We climb up an incline at the edge of Gibson’s property. At the top we see vast pits and rocky outcroppings where there once were mountains. Seams of coal run like black ribbons through sheer rock face. The wind whips across the barren slate flatlands. Idle earthmovers, diggers, and bulldozers lie scattered on the rock face before us. A few patches, sprayed with fertilizer and grass seed, are a faint green. In most spots the thin topsoil and grass, sprayed on by the coal companies as part of their reclamation of the land, have washed away, exposing the stone beneath. White drill marks dot the top of the rock. The company will soon drill down and blast away another eighty feet of stone on the ravaged peak before us to get to more coal seams. About a dozen men with heavy machinery can carry out this kind of mining. When coal companies had to dig underground, they would employ hundreds, and at times thousands, of miners to extract the same amount of coal.

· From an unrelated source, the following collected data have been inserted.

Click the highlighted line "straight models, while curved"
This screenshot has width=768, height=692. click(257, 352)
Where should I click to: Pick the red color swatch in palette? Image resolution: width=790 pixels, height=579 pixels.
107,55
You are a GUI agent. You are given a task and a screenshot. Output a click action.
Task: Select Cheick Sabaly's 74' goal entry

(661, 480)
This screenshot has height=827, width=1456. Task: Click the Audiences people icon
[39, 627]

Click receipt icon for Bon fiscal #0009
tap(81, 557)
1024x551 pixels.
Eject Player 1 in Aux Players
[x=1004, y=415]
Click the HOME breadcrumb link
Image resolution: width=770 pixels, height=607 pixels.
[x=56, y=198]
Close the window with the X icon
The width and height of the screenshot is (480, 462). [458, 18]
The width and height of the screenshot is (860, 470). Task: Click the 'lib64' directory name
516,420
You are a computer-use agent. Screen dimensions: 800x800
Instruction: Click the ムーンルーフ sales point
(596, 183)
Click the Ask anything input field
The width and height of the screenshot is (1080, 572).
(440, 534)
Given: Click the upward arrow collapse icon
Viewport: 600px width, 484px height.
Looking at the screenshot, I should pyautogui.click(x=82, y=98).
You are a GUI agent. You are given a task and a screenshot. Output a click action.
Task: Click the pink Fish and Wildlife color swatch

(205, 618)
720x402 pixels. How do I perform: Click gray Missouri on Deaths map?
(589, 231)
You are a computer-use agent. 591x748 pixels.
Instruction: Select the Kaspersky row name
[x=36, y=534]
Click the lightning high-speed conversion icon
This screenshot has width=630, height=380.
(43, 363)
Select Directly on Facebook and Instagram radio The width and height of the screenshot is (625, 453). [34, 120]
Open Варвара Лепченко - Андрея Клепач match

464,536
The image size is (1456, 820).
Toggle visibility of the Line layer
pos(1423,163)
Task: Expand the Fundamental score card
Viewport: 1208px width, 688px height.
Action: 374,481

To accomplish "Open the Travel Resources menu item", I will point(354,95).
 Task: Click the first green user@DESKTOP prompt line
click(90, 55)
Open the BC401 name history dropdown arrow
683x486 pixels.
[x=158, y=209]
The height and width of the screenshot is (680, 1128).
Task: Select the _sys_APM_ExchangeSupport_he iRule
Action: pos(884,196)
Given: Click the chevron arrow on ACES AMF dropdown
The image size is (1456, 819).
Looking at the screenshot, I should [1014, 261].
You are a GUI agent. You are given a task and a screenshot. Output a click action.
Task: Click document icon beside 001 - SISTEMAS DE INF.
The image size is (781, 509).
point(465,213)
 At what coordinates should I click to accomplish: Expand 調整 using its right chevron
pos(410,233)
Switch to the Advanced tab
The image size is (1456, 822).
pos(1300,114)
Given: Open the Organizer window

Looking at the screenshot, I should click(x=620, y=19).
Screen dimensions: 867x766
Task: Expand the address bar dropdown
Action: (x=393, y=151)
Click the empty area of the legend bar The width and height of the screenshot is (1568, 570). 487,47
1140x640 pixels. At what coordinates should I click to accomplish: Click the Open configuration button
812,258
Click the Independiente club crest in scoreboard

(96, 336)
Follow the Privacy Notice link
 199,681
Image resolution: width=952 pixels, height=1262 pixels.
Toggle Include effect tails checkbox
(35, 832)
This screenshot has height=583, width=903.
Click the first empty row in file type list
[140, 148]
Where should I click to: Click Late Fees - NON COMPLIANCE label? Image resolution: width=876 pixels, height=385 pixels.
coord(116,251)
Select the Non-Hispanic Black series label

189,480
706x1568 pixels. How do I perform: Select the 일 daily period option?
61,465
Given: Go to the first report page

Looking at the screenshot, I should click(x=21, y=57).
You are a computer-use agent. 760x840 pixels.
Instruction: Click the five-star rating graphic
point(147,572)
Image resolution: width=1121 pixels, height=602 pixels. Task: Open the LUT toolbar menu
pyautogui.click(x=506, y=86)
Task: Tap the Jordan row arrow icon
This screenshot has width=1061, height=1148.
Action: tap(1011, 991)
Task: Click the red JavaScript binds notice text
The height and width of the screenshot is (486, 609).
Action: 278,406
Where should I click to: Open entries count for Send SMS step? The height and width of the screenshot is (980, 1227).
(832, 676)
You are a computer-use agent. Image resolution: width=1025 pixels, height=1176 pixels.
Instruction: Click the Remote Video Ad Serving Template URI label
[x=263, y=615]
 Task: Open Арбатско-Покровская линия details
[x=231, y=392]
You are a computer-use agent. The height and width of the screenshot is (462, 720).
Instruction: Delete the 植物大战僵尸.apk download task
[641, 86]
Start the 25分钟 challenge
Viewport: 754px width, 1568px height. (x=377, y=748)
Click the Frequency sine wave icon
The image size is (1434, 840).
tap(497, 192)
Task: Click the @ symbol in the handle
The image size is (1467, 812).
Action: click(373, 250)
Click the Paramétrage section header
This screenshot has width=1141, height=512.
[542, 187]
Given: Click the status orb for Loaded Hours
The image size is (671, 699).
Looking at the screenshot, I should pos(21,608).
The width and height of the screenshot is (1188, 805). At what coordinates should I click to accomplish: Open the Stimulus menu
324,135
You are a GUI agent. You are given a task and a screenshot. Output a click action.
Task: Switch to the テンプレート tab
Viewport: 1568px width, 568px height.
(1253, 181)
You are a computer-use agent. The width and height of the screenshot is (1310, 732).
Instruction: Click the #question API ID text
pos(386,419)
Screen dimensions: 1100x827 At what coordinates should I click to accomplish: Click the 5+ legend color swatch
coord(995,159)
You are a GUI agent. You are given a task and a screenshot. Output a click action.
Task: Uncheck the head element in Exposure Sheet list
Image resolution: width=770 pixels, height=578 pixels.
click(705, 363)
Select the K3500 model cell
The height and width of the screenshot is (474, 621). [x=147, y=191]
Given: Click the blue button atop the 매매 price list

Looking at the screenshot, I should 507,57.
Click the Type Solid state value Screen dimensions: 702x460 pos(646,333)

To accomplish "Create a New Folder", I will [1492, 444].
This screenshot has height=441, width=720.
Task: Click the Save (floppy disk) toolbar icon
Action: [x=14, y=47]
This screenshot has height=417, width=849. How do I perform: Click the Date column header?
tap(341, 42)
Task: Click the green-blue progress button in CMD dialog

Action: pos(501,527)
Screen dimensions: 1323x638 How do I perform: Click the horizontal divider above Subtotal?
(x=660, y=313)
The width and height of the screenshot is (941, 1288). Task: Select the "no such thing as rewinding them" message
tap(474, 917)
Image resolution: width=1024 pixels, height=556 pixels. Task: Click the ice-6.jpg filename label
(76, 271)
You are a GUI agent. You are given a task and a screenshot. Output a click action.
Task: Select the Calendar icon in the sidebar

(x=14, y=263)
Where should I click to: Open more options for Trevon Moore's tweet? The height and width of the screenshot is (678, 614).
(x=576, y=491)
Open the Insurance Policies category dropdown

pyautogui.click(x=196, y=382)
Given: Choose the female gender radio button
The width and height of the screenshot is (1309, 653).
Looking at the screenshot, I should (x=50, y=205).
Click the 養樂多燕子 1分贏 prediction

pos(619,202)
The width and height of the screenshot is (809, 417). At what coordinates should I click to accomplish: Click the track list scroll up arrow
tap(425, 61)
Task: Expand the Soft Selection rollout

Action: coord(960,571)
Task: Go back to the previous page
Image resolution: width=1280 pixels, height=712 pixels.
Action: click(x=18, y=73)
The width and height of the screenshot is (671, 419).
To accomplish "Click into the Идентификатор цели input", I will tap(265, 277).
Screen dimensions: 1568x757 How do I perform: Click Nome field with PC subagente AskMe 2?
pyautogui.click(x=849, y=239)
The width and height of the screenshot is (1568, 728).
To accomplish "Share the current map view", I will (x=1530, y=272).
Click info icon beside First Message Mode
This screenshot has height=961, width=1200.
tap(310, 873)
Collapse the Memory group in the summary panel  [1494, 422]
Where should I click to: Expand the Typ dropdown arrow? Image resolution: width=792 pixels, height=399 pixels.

Gibson points to a huge impoundment of toxic coal waste that lies behind a dam in the distance:
They are dynamiting within two hundred feet of the face of that dam. It’s over a one-thousand-feet dam. They say when the dam breaks, seventeen miles away the sludge will be forty feet high comin’ at you. Ya must understand, now, mine waste per gallon weighs four times more than a gallon water. Ye’r’ lookin’ at a lot of waste over there, and a lot of heavy waste. It’s sittin’ at thirty-five feet above an abandoned mine shaft, too. So it’s gonna come out. One way or another it gonna come out. An’ them dynamitin’ within two hundred feet of the face and vibratin’ the waste down below. In this part of the country we call it blowout—when the mouth opens up in the middle of a hill and shoots stuff out like a rifle. At the rate they’re talkin’ ’bout, it will kill people here.